# Atlantic Worldmaster



## Mr Whimpy (Jan 14, 2012)

Hi all

I finally got myself a nice little vintage watch :thumbup:

I took the plunge after reading through this forum and trawling the web, then out of the blue spotted something i really liked the look of and low and behold it was a atlantic Worldmaster.

I will get some pictures up very soon so you can all see it as i think its worthy of a few views and comments, but i can start by telling you all its a manual wind swiss made 21 jewel and measures about 38mm including crown ( wow its funny how you pick up all the jargon after visiting forums and doing some research)

I have had it for about 2 weeks now and must say it is keeping great time and only lost a total of 5 minutes over 2 weeks which i think is great for a watch from the 50's.

anyways im away to take some pictures and will then upload them tomorrow for all to see and enjoy

cheers for now and thanks for all the great info this site has given me on my search :thumbup:


----------



## jasonm (Nov 22, 2003)

Good catch!

I think MarkF had one of these... A nice watch if I remember right... Looking forward to the photos..


----------



## MarkF (Jul 5, 2003)

Prettiest watch that I've ever owned, sold it twice to forum members then bought it back again.  Fetching daft money now.
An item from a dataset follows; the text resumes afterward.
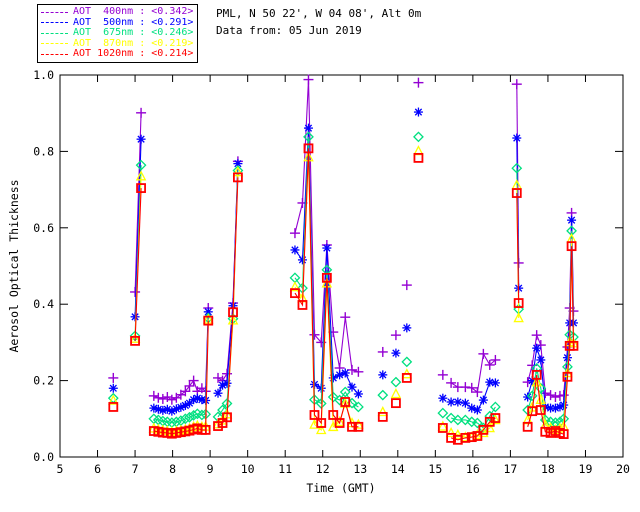 Image resolution: width=640 pixels, height=512 pixels. Describe the element at coordinates (360, 469) in the screenshot. I see `x-tick-label: 13` at that location.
They wear very large and are 42mm (inc crown) with 20mm lug spacing, mine has a hand wound Unitas 6300 movement but they are also regularly found with the ETA 2824 too.


----------



## Mr Whimpy (Jan 14, 2012)

Thanks for the kind words and replies guys

My watch is different to this one shown but I must say that this one pictured is stunning and wish mine was as nice

I will get the pictures up shortly for all to see

Cheers


----------



## Mr Whimpy (Jan 14, 2012)

Here we go pictures added

I hope they are ok I just took them on my iPhone and uploaded with the photo bucket app so fingers crossed

I will do better ones when home with decent macro shots for detail


----------



## pugster (Nov 22, 2004)

MarkF said:


> Prettiest watch that I've ever owned, sold it twice to forum members then bought it back again.  Fetching daft money now.
> 
> They wear very large and are 42mm (inc crown) with 20mm lug spacing, mine has a hand wound Unitas 6300 movement but they are also regularly found with the ETA 2824 too.
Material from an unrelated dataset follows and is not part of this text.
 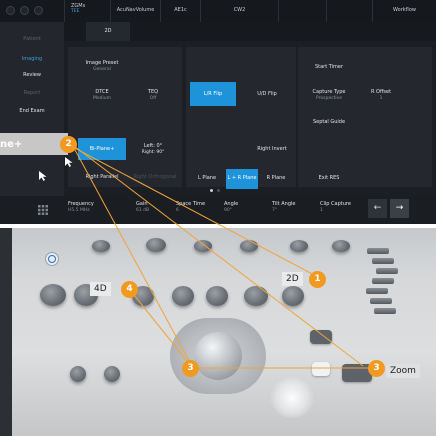 What do you see at coordinates (32, 59) in the screenshot?
I see `sidebar-item-imaging: Imaging` at bounding box center [32, 59].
mark , how many watches have you sold then bought back ?  , im almost tempted to buy anything you sell on here as its almost a dead cert you will want it back at some point so no money would be lost nce i got bored of it 

...nice watch btw


----------



## Mr Whimpy (Jan 14, 2012)

The face on my one could really do with a clean i think to bring out its beauty and a brown leather strap would finish it off a treat too


----------



## Mikrolisk (Jan 23, 2008)

By the way, Atlantic was a trade marl by the Ed. Kummer AG from Bettlach (=Atlantic SA, =Fabrique d'Horlogerie Ed. Kummer SA).


----------



## miroman (Dec 12, 2011)

MarkF said:


> Prettiest watch that I've ever owned, sold it twice to forum members then bought it back again.  Fetching daft money now.
> 
> They wear very large and are 42mm (inc crown) with 20mm lug spacing, mine has a hand wound Unitas 6300 movement but they are also regularly found with the ETA 2824 too.
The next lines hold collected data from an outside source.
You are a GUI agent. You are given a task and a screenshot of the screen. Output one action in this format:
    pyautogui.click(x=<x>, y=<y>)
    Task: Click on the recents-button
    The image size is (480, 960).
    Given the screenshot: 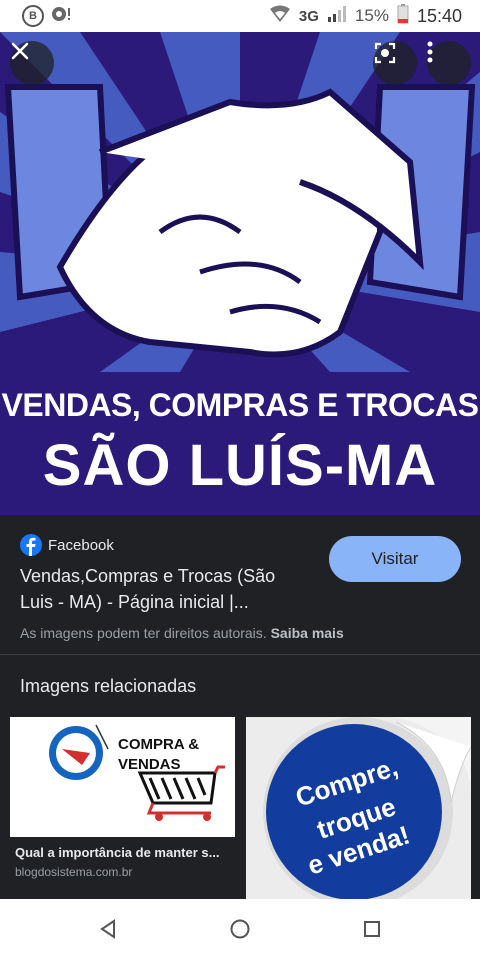 What is the action you would take?
    pyautogui.click(x=372, y=929)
Amazing watch. This is my preffered model form the vintage watches. I like the white dial more tha the black, also numbering 2-4-6 more than 3-6-9. And this is the best looking used watch I've seend (I've seen only one NOS in better condidtion).

It's design is so intransitive, that then new 're-issue' copy a lot of this 60's design.

Regards, Miro.


----------